This project delivers a multi-feature real-time facial analytics system. It detects eye and mouth states, classifies age, gender, and emotions, and overlays the results on live video. The system integrates MediaPipe’s 468-point 3D Face Mesh for precise landmark extraction with CNN-based models for age, gender, and emotion classification. Applications range from driver monitoring and fatigue detection to security, surveillance, and adaptive user interfaces.
Eye and Mouth Detection: Uses geometric ratios (EAR, MAR) for open/closed states. Age Prediction: Caffe-based deep model (age_deploy.prototxt). Gender Classification: CNN model (gender_model) for male/female classification. Emotion Recognition: Custom CNN (face-emotion_model.json) trained to classify 7 emotions (happy, sad, angry, neutral, surprise, disgust, fear). MediaPipe Landmarks: 468 facial points for robust tracking (see sample visualizations below). Real-time Streaming: OpenCV integration for live monitoring.

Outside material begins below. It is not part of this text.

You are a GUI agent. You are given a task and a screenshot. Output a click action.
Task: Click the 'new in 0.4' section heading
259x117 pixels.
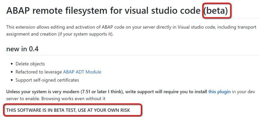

Computer Vision: mediapipe, opencv-python Numerical Ops: numpy, math, time Deep Learning: tensorflow.keras, caffe (for age/gender models)
- Facial Landmark Detection MediaPipe Face Mesh (468 points) detects key regions: eyes, mouth, nose, eyebrows and facial outline. Aspect ratios are computed with Open_Close_Ratios.
- Eye and Mouth State detect_eye_mouth_status determines whether eyes/mouth are open or closed in real time.
- Age, Gender, Emotion Classification Age: Deep CNN from Caffe (age_deploy.prototxt) predicts age bracket. Gender: Pre-trained CNN model for male/female classification. Emotion: Custom CNN (face-emotion_model.json) trained on facial expression datasets.
- Integration OpenCV overlays results (age, gender, emotion, eye/mouth state) onto the live video stream.
Eye/Mouth: Robust to lighting and pose variation. Gender: ~96% accuracy. Emotion: ~93% accuracy (happy, sad, angry, neutral, surprise, disgust, fear). Age: Consistent predictions across age groups.